To the Editor:During the debate over alcohol in Tisbury, some of us raised concerns about the very high number of licenses that selectmen could potentially grant. Didn’t this put the town at risk of unbridled development and summer eateries driving out year-round businesses, changing the character of the town?
No, we were told again and again by members of the business community. Our fears were unfounded because sewage flow restrictions would severely limit the number of licensees. We were raising a non-issue to scare voters.
Now, surprise surprise, the business community is pushing to ease sewage flow limits, allowing for more restaurants and other development. I’m all for honest debate over honest differences. But this makes me feel, yet again, that some landlords and business owners in this town cannot be trusted to act or speak in anyone’s interest but their own.
As I wrote in a Letter to the Editor, before the April vote to allow beer and wine sales by restaurants:
Your otherwise excellent article on beer and wine regulations fails to clarify a crucial point. The upcoming vote authorizes selectmen to grant an unlimited number of seasonal licenses. The wording of the ballot question obscures this, creating the impression that no more than 19 restaurants may be licensed. However, at Tuesday night’s meeting to discuss the regulations, selectmen said the 19 figure applies only to year-round restaurants and that there is no cap on seasonal licenses.
As Tristan Israel stated in your article, “Nineteen licenses is a very high number for a town of our size.” Yet we are now voting to grant selectmen the power to license many more than that.
Due to building codes and other restrictions, dozens of restaurants won’t instantly qualify for licenses, nor will selectmen grant them — now. But as the economy improves and the landscape of Vineyard Haven changes, there is nothing to prevent them from doing so. And there will be strong pressure to issue licenses, from landlords, new restaurant owners, and developers.

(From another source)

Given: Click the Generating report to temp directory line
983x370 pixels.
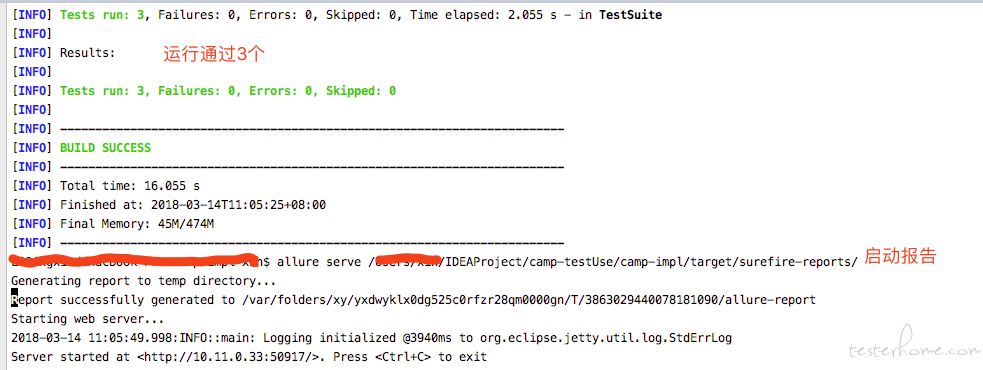Looking at the screenshot, I should 144,281.
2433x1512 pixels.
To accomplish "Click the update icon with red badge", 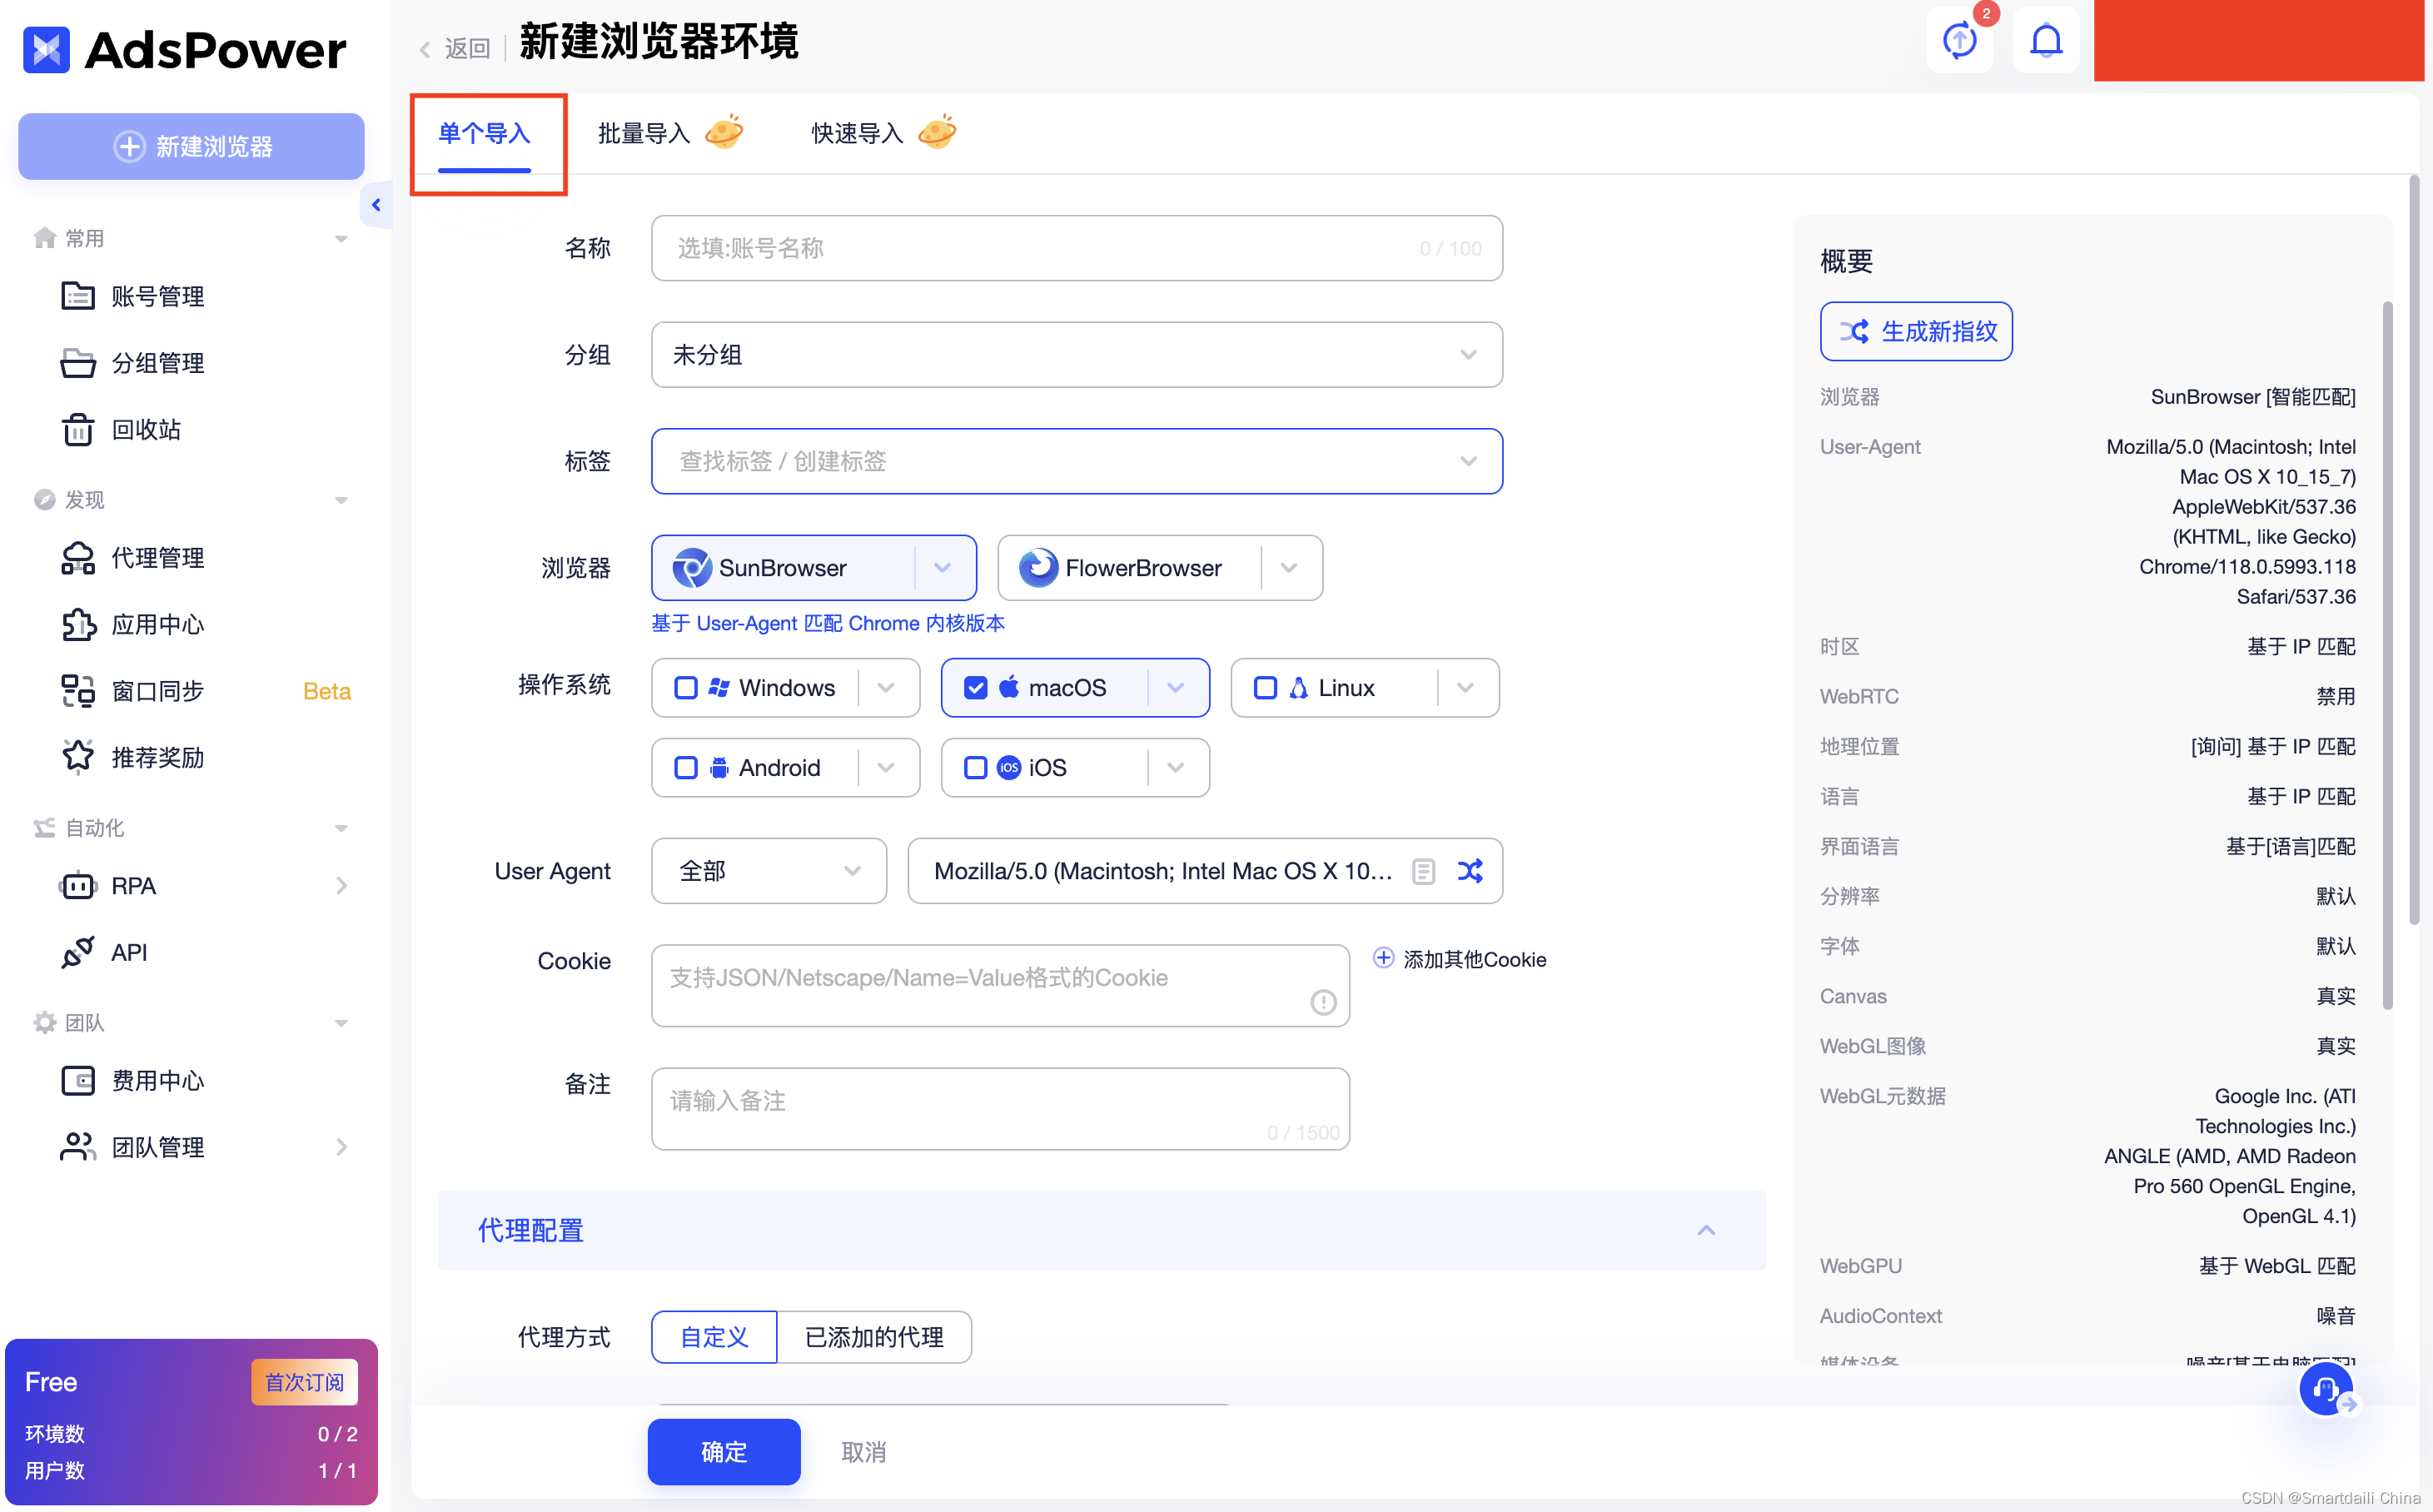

Many residents wish to support the year-round restaurants that are here and give a boost to town commerce with a reasonable number of licenses. But the April 27 ballot opens the door to a very different outcome — a seasonal town, where new restaurants have driven up rents and displaced existing businesses, leaving year-round residents with a Main Street that is even quieter and more limited in its retail choices than now.